Si vous voulez tenter de gagner ce premier tome que j’offre avec un immense plaisir, tout est expliqué là :

 

7 commentaires sur “Les Descendants de Merlin, Tome 1 : Wren de Irene RADFORD”

  1. Sur tes bons conseils, je le commence aujourd’hui.
    En espérant qu’il me plaise autant qu’à toi (je reviendrai te dire ça quand je l’aurai fini) 😉

    1. Et je l’ai fini le weekend dernier.
      Alors, cela n’a pas été un coup de coeur absolu et inconditionnel, mais ça a été un joli coup de cœur tout de même.

      Des tas de points positifs : les personnages, très travaillés, avec une véritable épaisseur – qu’ils soient féminins ou masculins, d’ailleurs. Mais effectivement, la part belle est faite aux femmes, et quelles femmes ! Ça fait plaisir de lire des personnages aussi solides, soignés, avec leurs forces mais aussi leurs faiblesses (et déviances, selon certaines), et si bien mises en avant dans ce contexte. J’ai complètement adoré la Wren gamine et son espièglerie mais aussi son amour pour son père et ses proches, sa curiosité, et j’ai adoré suivre son évolution et découvrir la femme qu’elle est devenue, les choix qu’elle a fait. Je comprends mieux ton affection pour ce personnage, totalement justifée.
      Ensuite, le mysticisme et la magie qui imprègnent totalement l’oeuvre donnent une atmosphère que j’ai aimée particulièrement.
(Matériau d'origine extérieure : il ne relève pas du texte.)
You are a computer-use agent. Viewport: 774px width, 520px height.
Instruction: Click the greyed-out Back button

Les conflits de religions sont également bien traités, mais le propos régulièrement distillé comme quoi elles peuvent également s’accorder sur des bases communes, prêchant après tout un même message, est fortement appréciable et très juste.
      La légende arthurienne est certes revistée mais c’est fait de manière totalement organique et naturelle, ça fonctionne très bien.
      Et c’est un tome 1 qui peut se lire comme un one-shot, c’est agréable (même si je compte bien lire les deux suivants, mais probablement pas tout de suite).

      Au final, ce qui a légèrement terni ce coup de coeur, c’est la fin un peu précipitée, qu’on nous résume plus qu’on y assiste, c’est dommage. Mais surtout, c’est l’aveuglement de certains personnages face aux agissements d’autres, qu’on sait pourtant particulièrement mauvais ou dangereux, et le côté un peu répétitif que ça entraîne du coup (un coup c’est Nimuë, un coup c’est Morgane, un coup c’est les deux, et Wren et le Merlin semblent régulièrement s’en étonner ou ne rien faire pour prévenir les mauvais coups).
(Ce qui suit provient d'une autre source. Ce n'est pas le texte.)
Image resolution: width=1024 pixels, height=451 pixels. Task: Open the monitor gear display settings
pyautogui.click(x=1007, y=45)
      Mais ce sont bien peu de choses face au coup de coeur sincère qu’a été cette lecture. Je te remercie d’ailleurs d’en avoir autant parlé et aussi bien, je ne l’aurais sans doute jamais découvert et lu sans ça.

  2. J’avais hâte de lire ta chronique écrite concernant ce titre, et je ne suis pas déçu !
    Si ça peut te rassurer, ton engouement communicatif, tes mots, rendent parfaitement justice au titre, tu en parles avec conviction, passion, et plus important encore, avec cœur.
    Bon, par contre, ça pousse clairement à l’achat obligatoire, et c’est moins sympa pour la PAL !

    Comme je suis l’un des gagnants du précédent concours, je ne participerai pas à celui-ci, mais pourtant ce sont deux livres qui me font sacrément envie que tu mets en jeu. Bonne chance aux participants !
    De mon côté, j’espère avoir au moins l’un des deux pour Noël (sinon, ça sera probablement un achat de janvier).

    En tout cas, merci pour tes chroniques toujours aussi passionnantes (et passionnées ;)).

  3. Je l’avais commandé à ma librairie après ta vidéo qui m’avait vraiment donné envie et je viens juste d’aller le chercher ce midi!!! j’ai hâte de le commencer!!!